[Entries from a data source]
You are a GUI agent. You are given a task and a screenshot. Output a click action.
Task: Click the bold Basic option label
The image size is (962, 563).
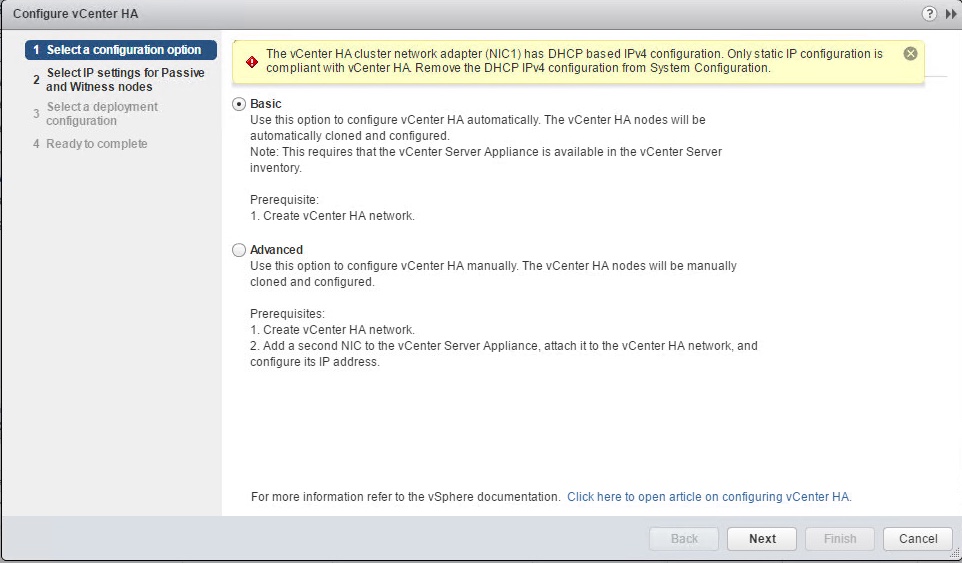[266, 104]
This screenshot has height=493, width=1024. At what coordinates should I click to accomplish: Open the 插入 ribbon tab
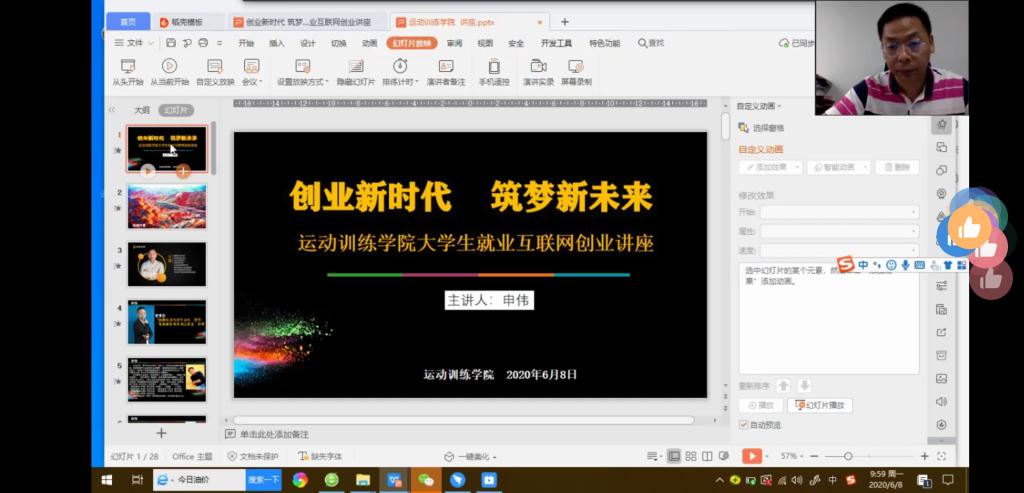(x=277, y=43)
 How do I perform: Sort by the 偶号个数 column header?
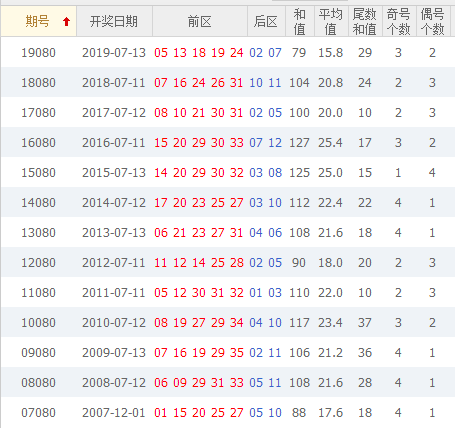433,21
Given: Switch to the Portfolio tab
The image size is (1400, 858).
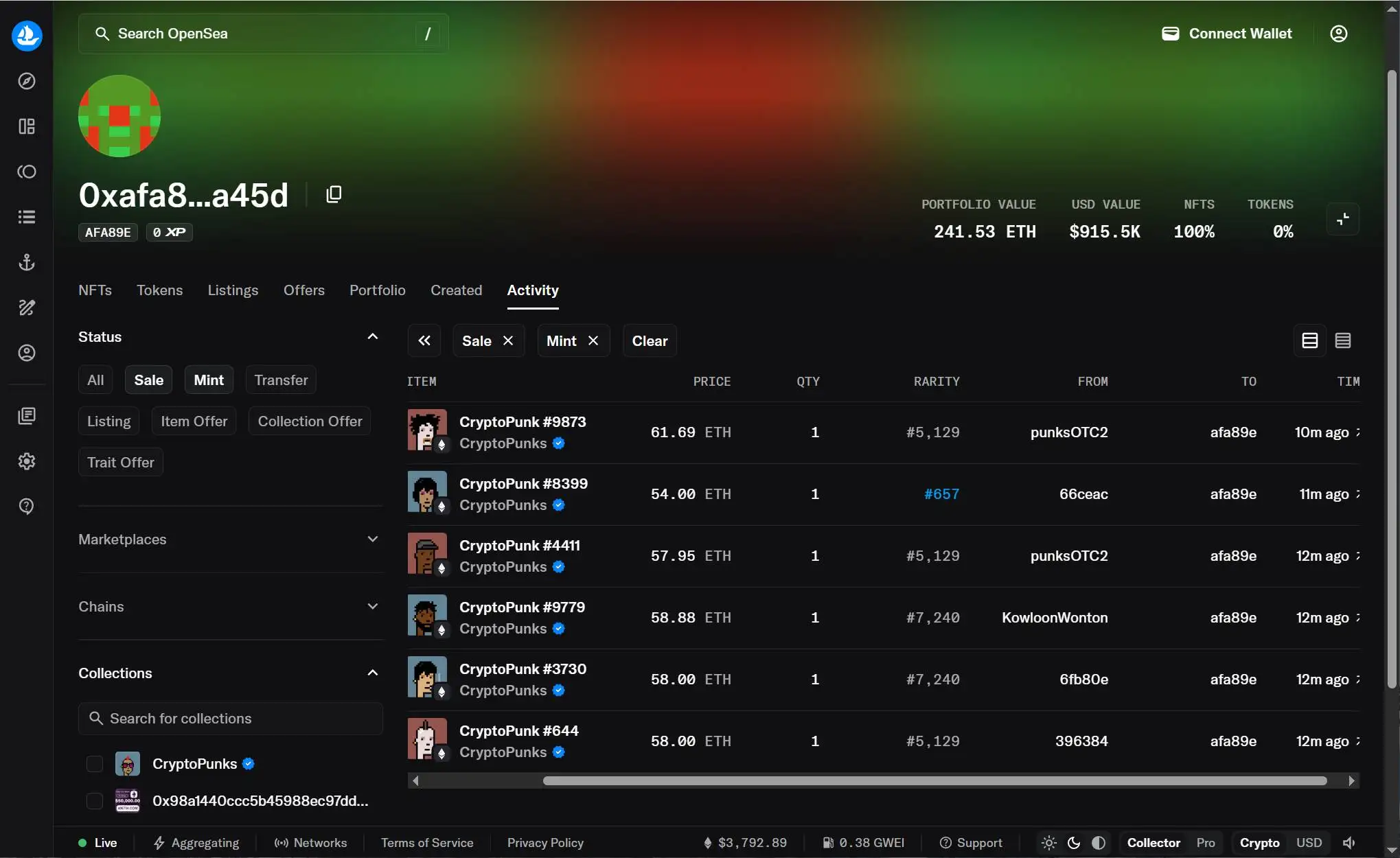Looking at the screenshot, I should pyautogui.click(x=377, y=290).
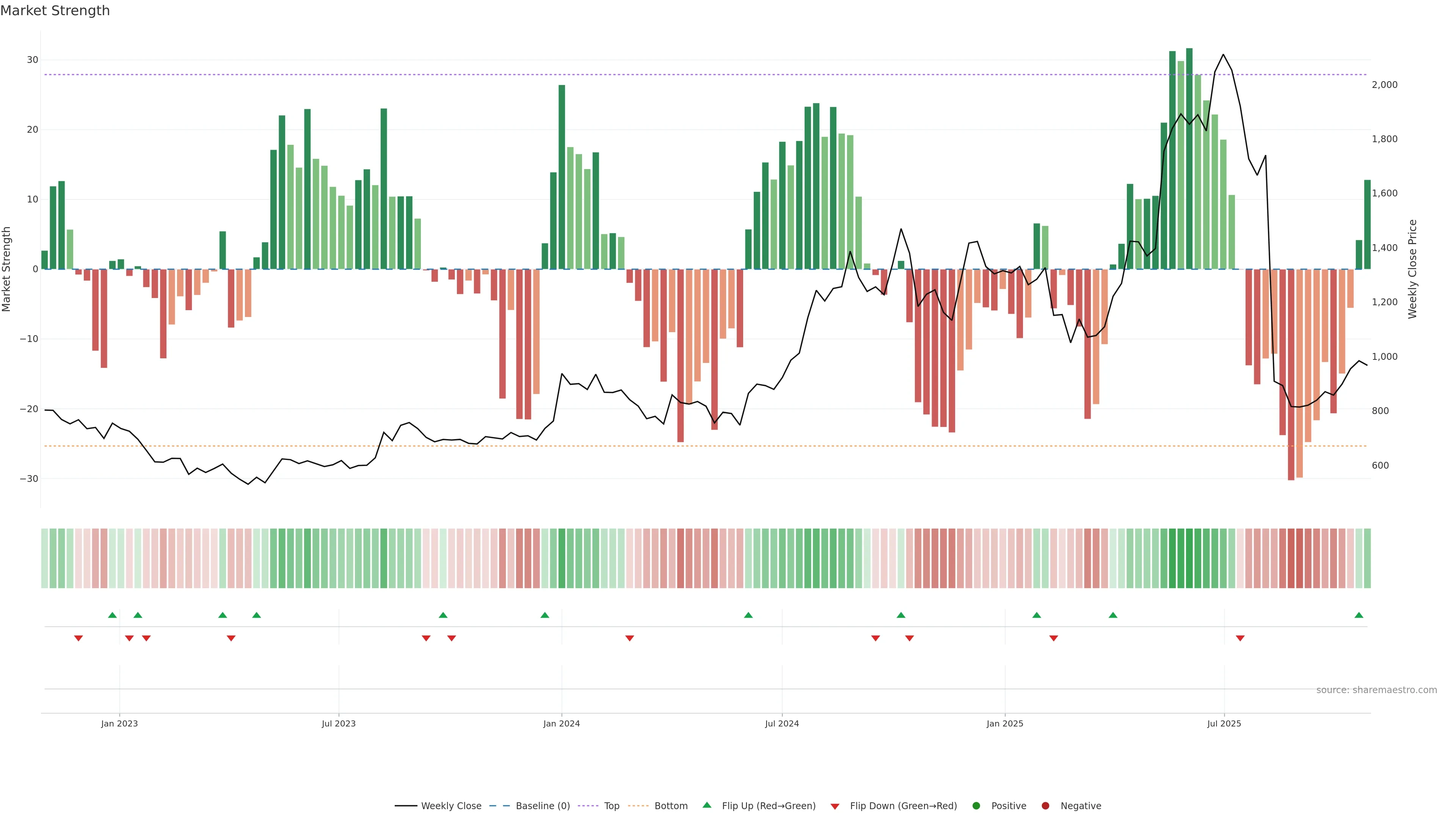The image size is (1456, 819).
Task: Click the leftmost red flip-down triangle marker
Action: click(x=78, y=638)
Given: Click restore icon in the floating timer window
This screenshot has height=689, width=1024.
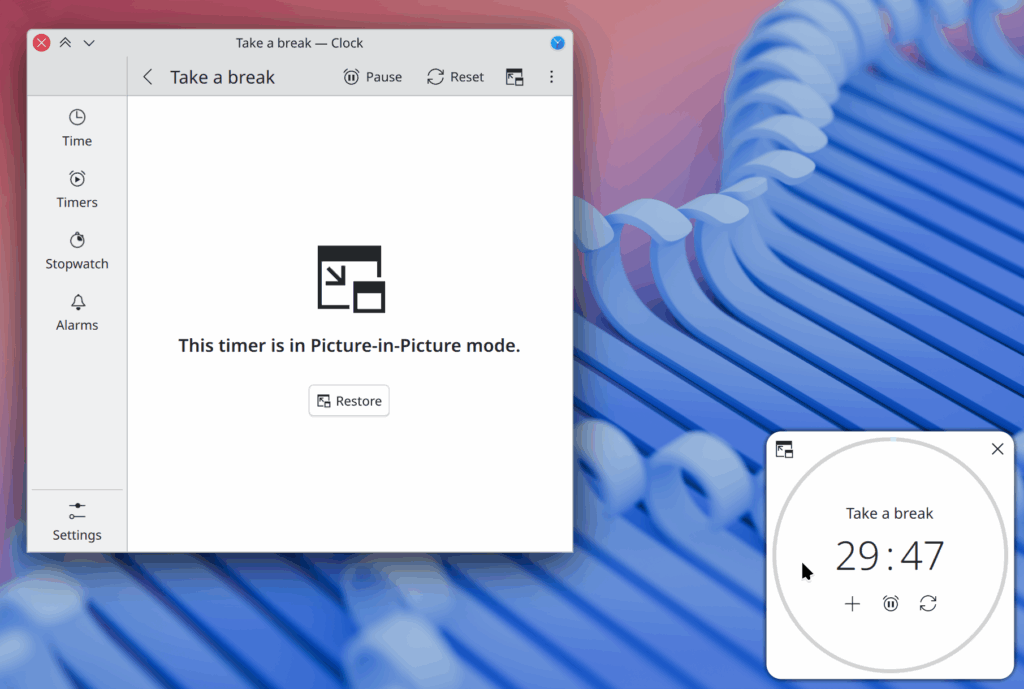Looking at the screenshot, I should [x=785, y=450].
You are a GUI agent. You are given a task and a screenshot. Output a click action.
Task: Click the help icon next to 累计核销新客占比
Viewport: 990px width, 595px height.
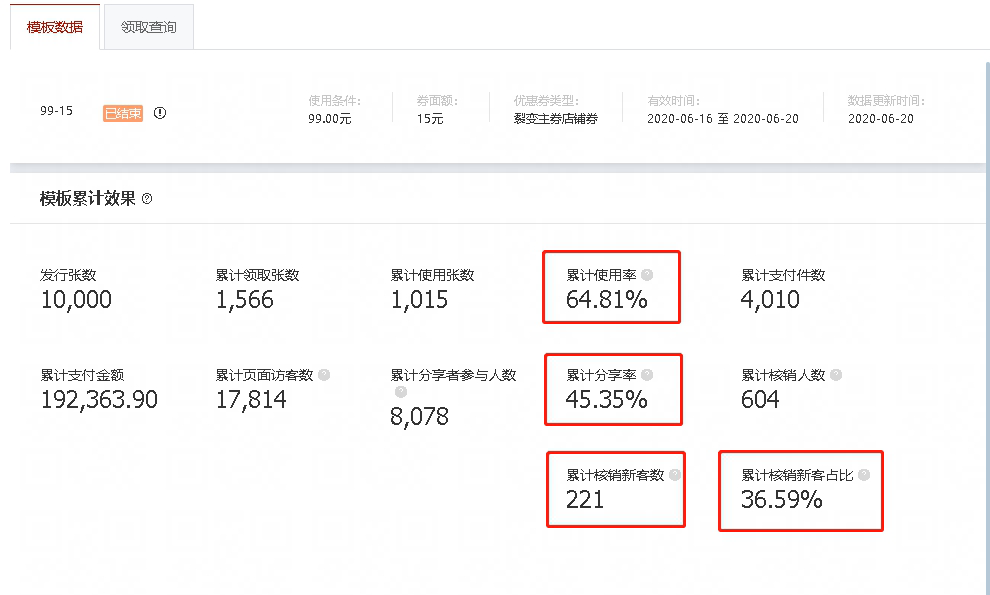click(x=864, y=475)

» Task statement
Could you edit the entries above so that every "GUI agent" reads "GUI assistant", with nothing else changed? Leave the pictures out of your version.

» Result for this exercise
You are a GUI assistant. You are given a task and a screenshot. Output a click action.
Task: Click the bold Basic option label
The image size is (962, 563).
[266, 104]
This screenshot has height=493, width=1024. At what coordinates should I click to accomplish: Open the 插入 ribbon tab
(x=277, y=43)
 How do I perform: Sort by the 偶号个数 column header?
433,21
Given: Switch to the Portfolio tab
The image size is (1400, 858).
Looking at the screenshot, I should pyautogui.click(x=377, y=290).
The image size is (1456, 819).
Task: Click the leftmost red flip-down triangle marker
Action: click(x=78, y=638)
Given: Click restore icon in the floating timer window
This screenshot has height=689, width=1024.
Looking at the screenshot, I should [x=785, y=450].
You are a GUI assistant. You are given a task and a screenshot. Output a click action.
Task: Click the help icon next to 累计核销新客占比
Viewport: 990px width, 595px height.
click(x=864, y=475)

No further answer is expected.